Coming back we stopped at the foot of a hill on which stands the shell-wrecked monastery of San Grado di Merna, a white ruin gaunt against the darker background of the Nad Logem. Here a new Battery position was being prepared for us, only three hundred yards behind the Austrian front line, but admirably protected by the configuration of the ground from enemy fire. An Italian drilling machine was at work here, operated by compressed air, drilling holes in the rock for the insertion of dynamite charges, and, by means of gradual blasting, gun pits and cartridge recesses and dug-outs were being created in the stubborn rock. Here a heavy thunderstorm broke and we sheltered in the Headquarters of an Italian Field Artillery Brigade, likewise blasted out of the mountain side. I returned with Venosta. I asked him to show me the famous Bersagliere trot, and by way of illustration we doubled along the road for about half a mile. On the British Front the spectacle of two officers thus disporting themselves for no apparent reason would have caused much remark and amusement. But the Italians, whom we passed, seemed to see nothing remarkable in our behaviour. They are, perhaps, more tolerant of eccentricity than we are.
It may be of interest at this point to say a few words about some of the special characteristics of the Italian Army. Every modern Army has adopted a distinctive colour for its war-time uniform, chosen with a view to minimising visibility. Thus we wear khaki, the French horizon-blue, the Germans field-grey. The Italians have adopted an olive colour, commonly spoken of as "grigio-verde," or grey-green.

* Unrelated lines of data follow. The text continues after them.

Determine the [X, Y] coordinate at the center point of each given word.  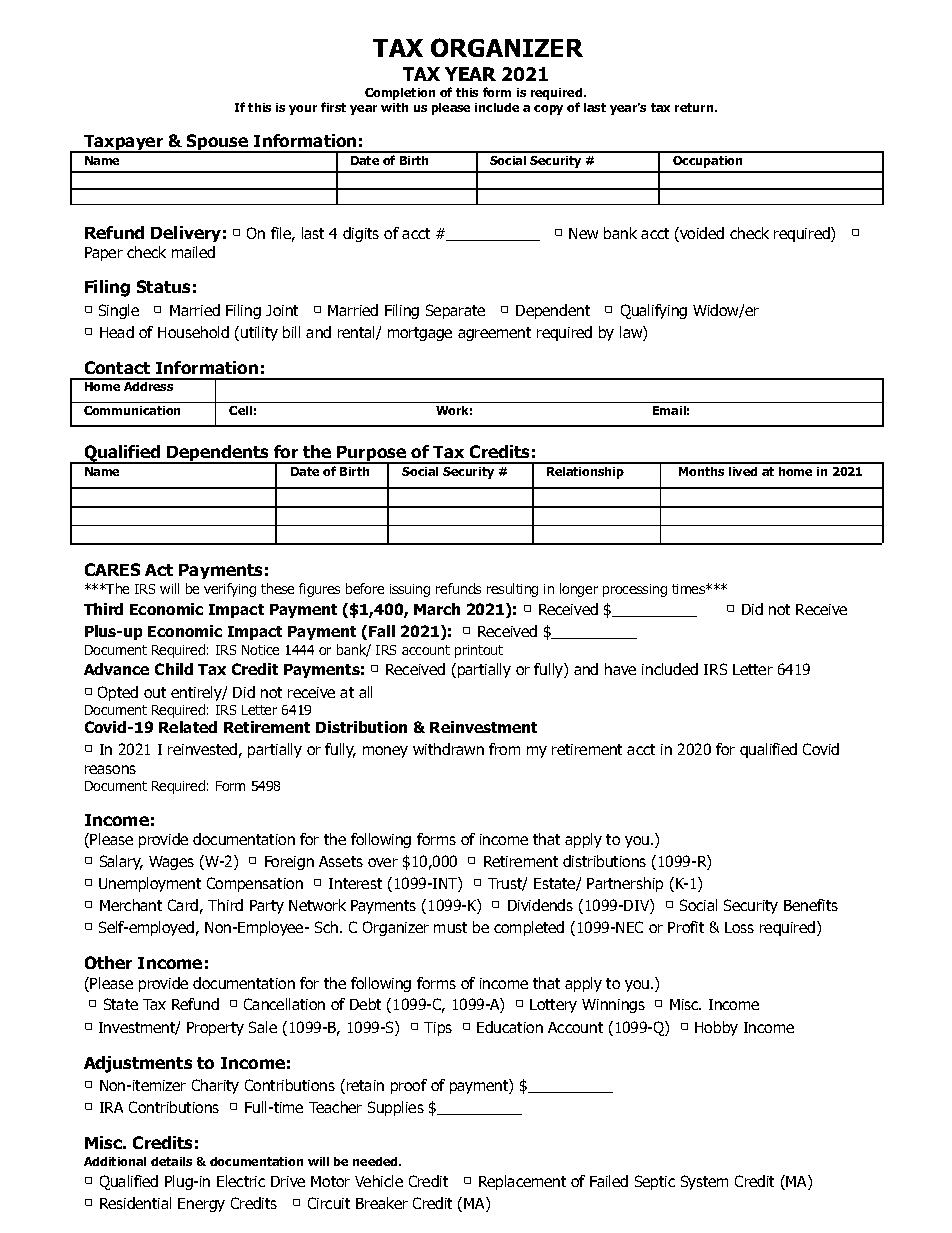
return [695, 107]
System [704, 1182]
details [171, 1161]
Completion [400, 94]
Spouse [218, 143]
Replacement [522, 1182]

The various Italian Corps, Regiments and Brigades wear distinctively coloured collars on their tunics which, except in the case of the Arditi, fit closely round the neck. For example, the Granatieri, or Grenadiers, who both in their high physical standards and military prestige resemble our own Guards Battalions, wear a collar of crimson and white. The colour of the Artillery is black with a yellow border, that of the Engineers black with a red border. Of the Infantry, the Alpini collars are green and the Bersaglieri crimson, the bands of colour being shaped in each case like sharp-pointed flames turning outwards. For this reason the Alpini are often called the "fiamme verdi," or green flames, and the Bersaglieri "fiamme rosse," or red flames. The Infantry Brigades of the line, who bear local names,—the Avellino Brigade, the Como Brigade, the Lecce Brigade and so forth,—have each their distinctively coloured collars.